Ghost.

Under this bridge.

When it first begun, I had no idea what the result would be. When I first started seeing him, your brother, I never expected that any of this would happen.

It was a secret, a great one, and only Gerard and I knew about it. You couldn't know, I decided that and, although Gerard constantly begged for me to tell you, his brother, I couldn't let him. You wouldn't understand.

When I met you, you were fifteen years old and I was fourteen. You were always sad and, even when you tried to be happy, smiling and laughing, I could see it in your eyes that you never were. I often heard you crying in the boys' room and, if I ever went to your house, you were wiping your face with your sleeve as you opened the door. You never wanted to talk about it, Mikey, even when I tried to force the words out, and so I never knew about him. Your brother.

Even when you got happier, little by little, you never opened up to me, not about him, at least. Your smiles were genuine, though, and instead of tears in your eyes there was life. As you got happier, you grew more independent, especially so as you got your license at sixteen. After that, you never wanted to be at your house anymore, always insisting on going to my place, or just somewhere else.

I first started noticing the strange looks you were always giving me a little over a month after my fifteenth birthday. We were in your parents' car, eating greasy McDonald's burgers and French fries that we got from the drive-through, parked in an empty parking lot. There was something about your eyes that day, something I had never seen before. After I saw your brother for the first time, I always felt bad for you, because you two always had the same look of adoration in your almost identical looking pairs of hazel eyes.

The first time you kissed me... I was sixteen.

I shouldn't have kissed back. I'm sorry, Mikey, but I didn't feel that way about you, not back then. I shouldn't have lied to you then, and I shouldn't have abandoned you later.

The first time I saw him, your brother, I was sixteen and a half and I fell in love. He was standing under a tree near my house, and something inside me just freaked out. I walked inside and had a shower, thinking about him and, when I came back to my room, he was there. It felt like a dream, probably was one too, just hallucinations, and nothing could make me want to share him with anyone else. Especially you.

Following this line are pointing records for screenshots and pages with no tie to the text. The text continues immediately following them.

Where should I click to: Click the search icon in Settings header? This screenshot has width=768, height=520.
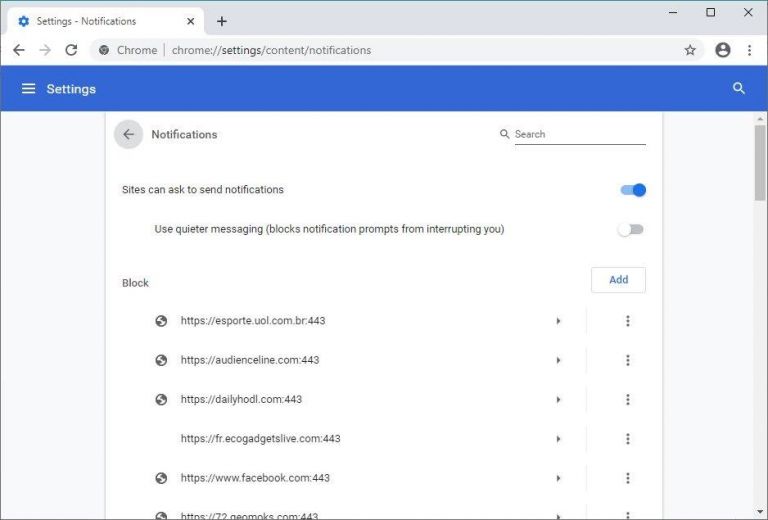739,89
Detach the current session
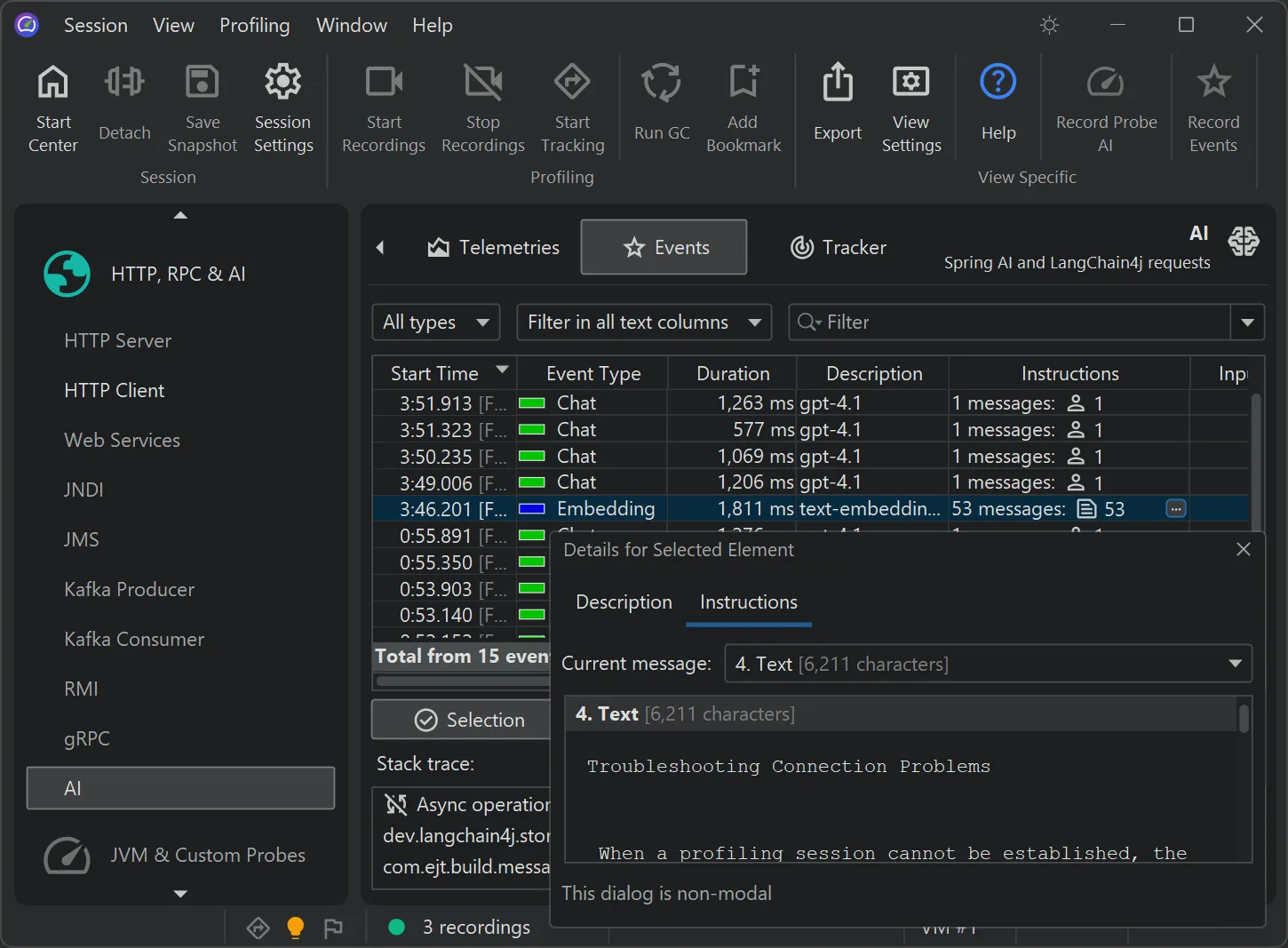 coord(123,107)
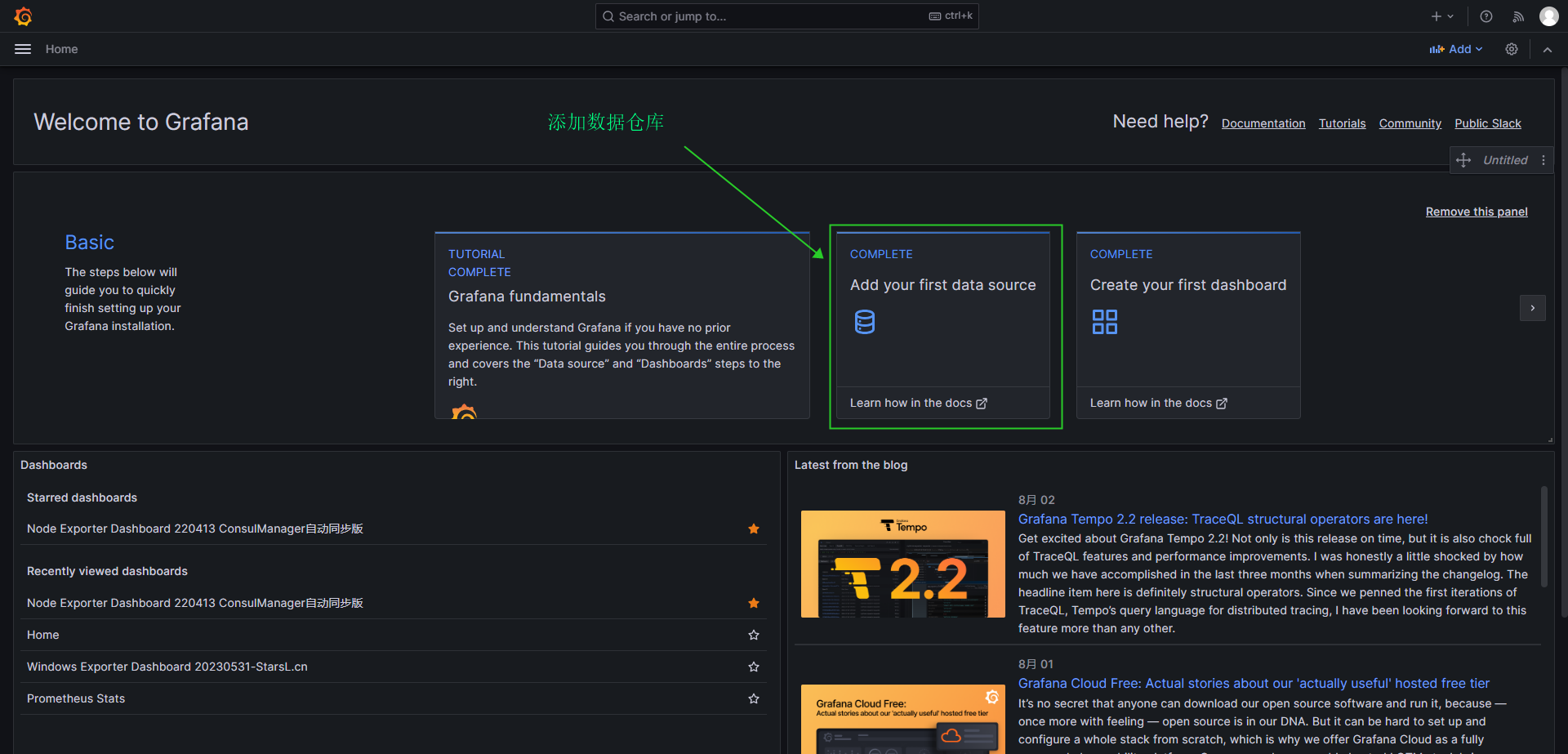The height and width of the screenshot is (754, 1568).
Task: Click the dashboard grid icon
Action: pos(1104,322)
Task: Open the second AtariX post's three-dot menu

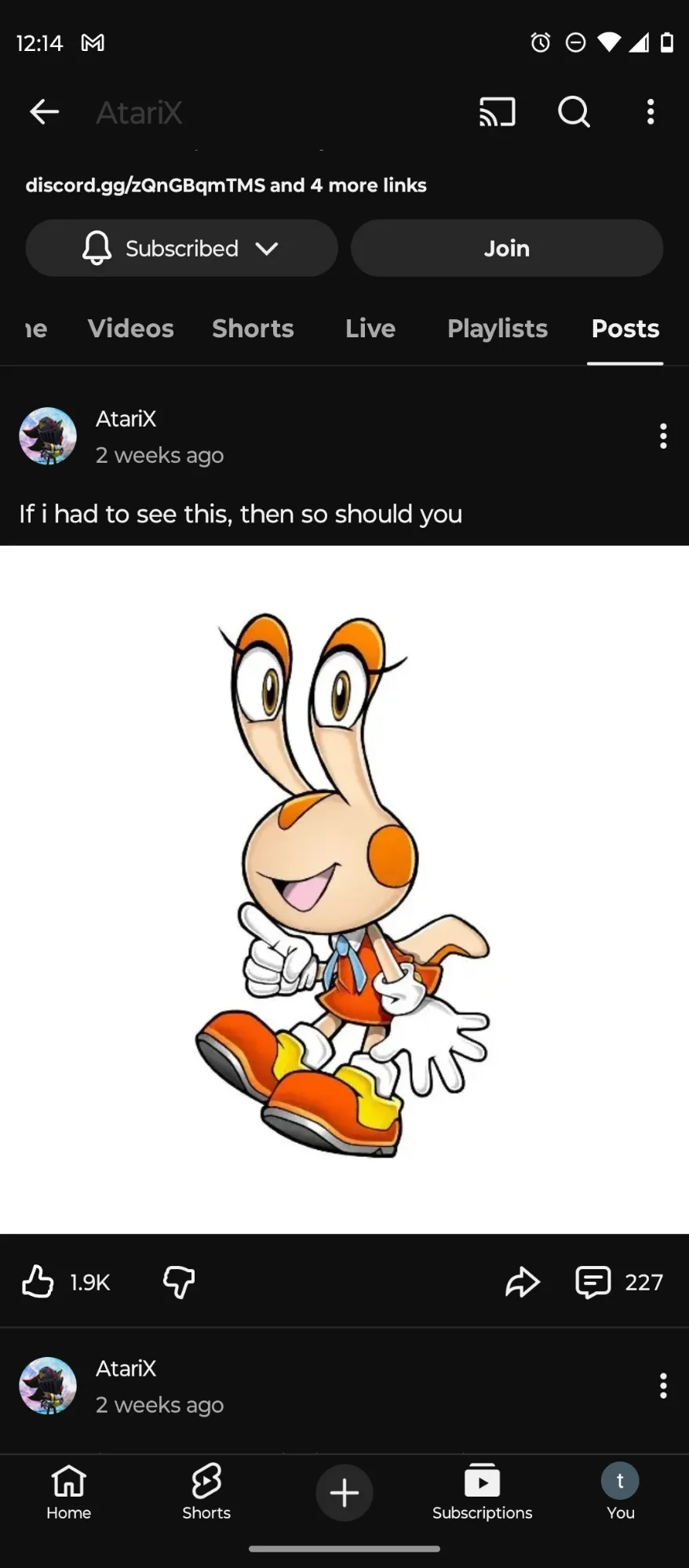Action: pyautogui.click(x=663, y=1386)
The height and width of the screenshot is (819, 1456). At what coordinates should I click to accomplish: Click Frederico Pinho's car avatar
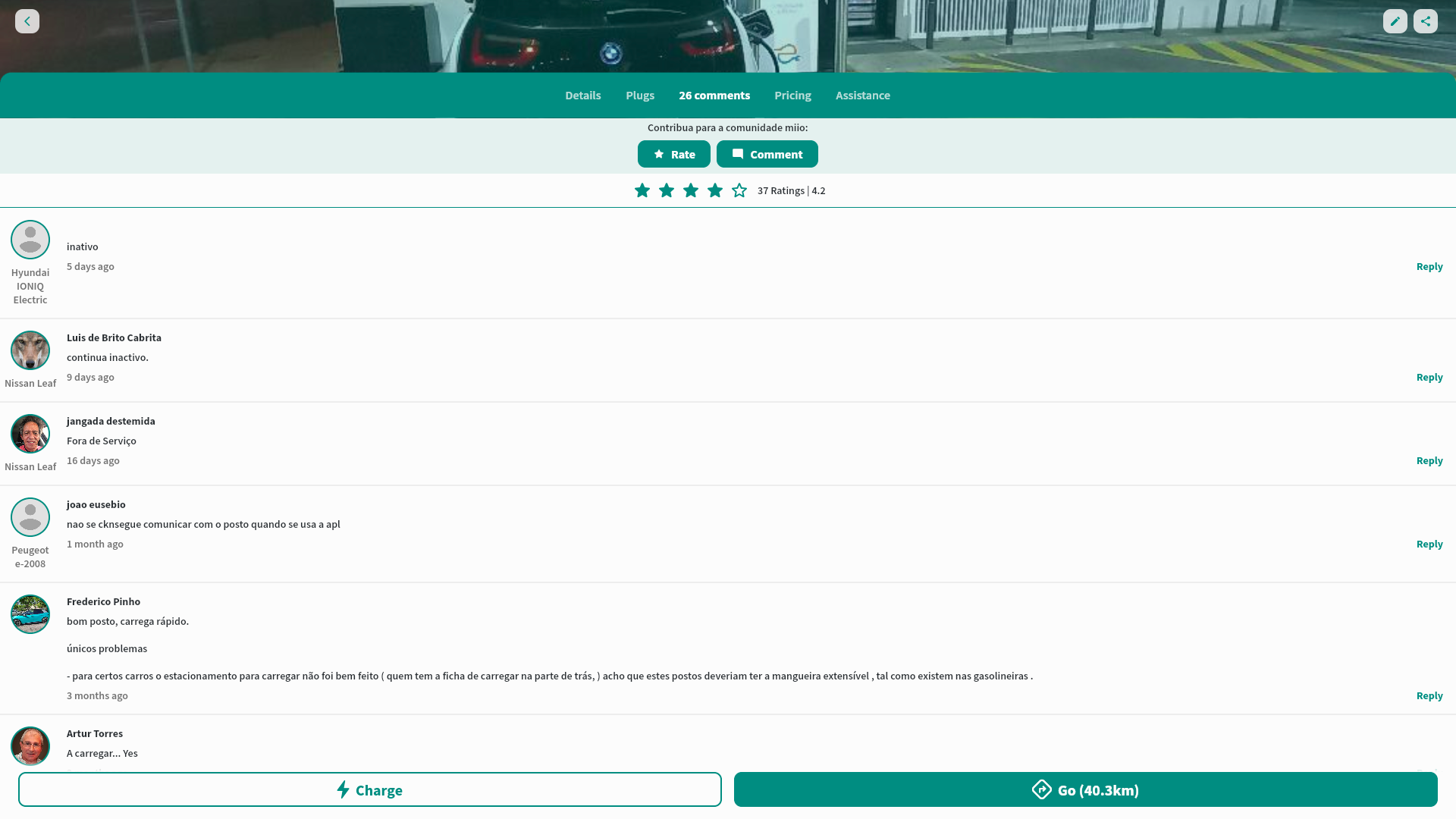30,614
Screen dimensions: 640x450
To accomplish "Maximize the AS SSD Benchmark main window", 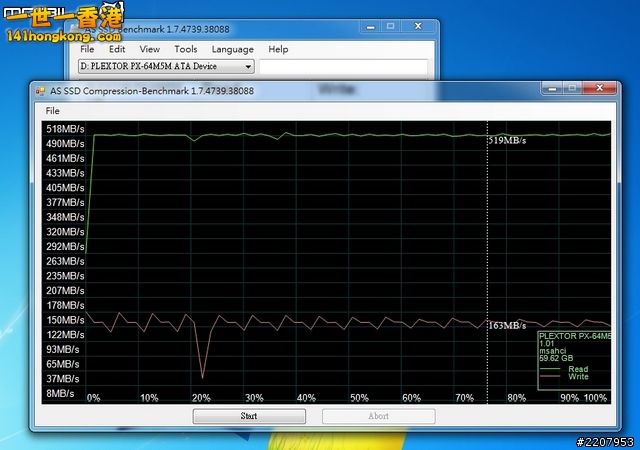I will (x=389, y=26).
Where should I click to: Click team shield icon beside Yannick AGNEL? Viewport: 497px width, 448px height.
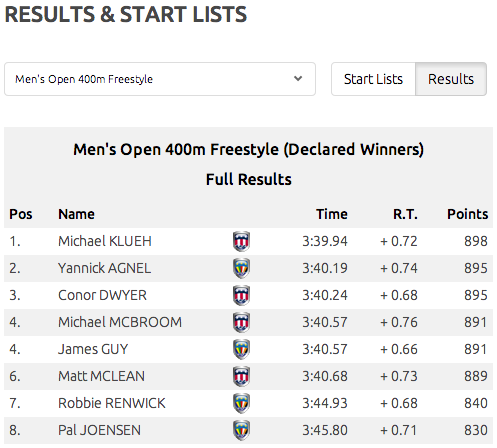point(241,268)
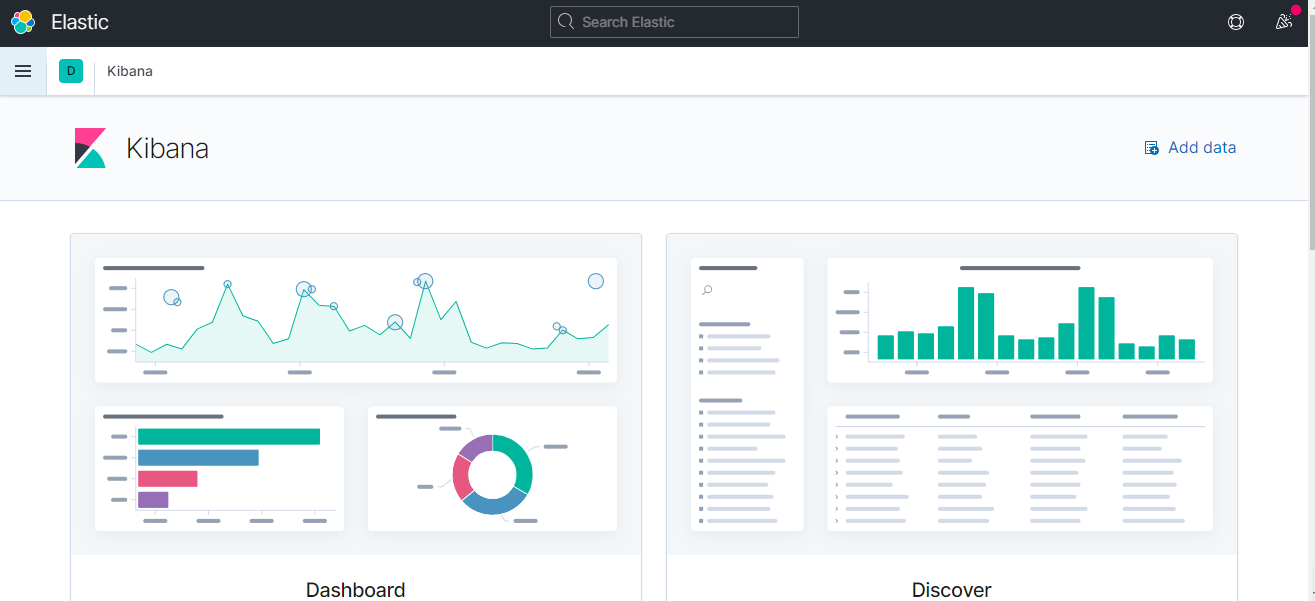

He said that I needed to tell you about him, that he needed to let you know something, but I didn't want to. You couldn't know that I was actually in love with someone else, and you couldn't know about him because... what if you would have wanted to steal him?

Looking back, I now wish I had told you. It wasn't supposed to be a secret, not my secret, at least. The only reason I even got to see Gerard was because he was here for you. I was just supposed to deliver a message from him to you, but I didn't do my job. When he finally let on who he was and the reason he was there, why only I could see him, it was to late for me to do anything for you.

And now, I'm alone.

Your brother, Gerard, is dead and gone, no longer visible to me.

Yesterday, you left me too. It's your eighteenth birthday today, Mikey, and you're lying under a bridge, just like your brother told me he did on his. You're still, pale and quiet, hair damp and messy while your glasses are lost somewhere in the river. Dark blood has dried under your pointy nose, and there are purple scratches on your cheeks.

The ambulance driver tells me that it most likely didn't hurt for you, and I believe him as Gerard once told me that his death had been painless as well. I smile, thinking about his voice that only I could hear, but as I look at your damaged body that they're already closing up in a black body bag, I know that it was you all along. You're the one I was supposed to fall in love with, the one I was supposed to save.

The ambulance is driving away with your body, but I stay here. I'm talking to you like I always talked to your brother, although I can't see you. I just know that you're still here on the river bank, under this bridge.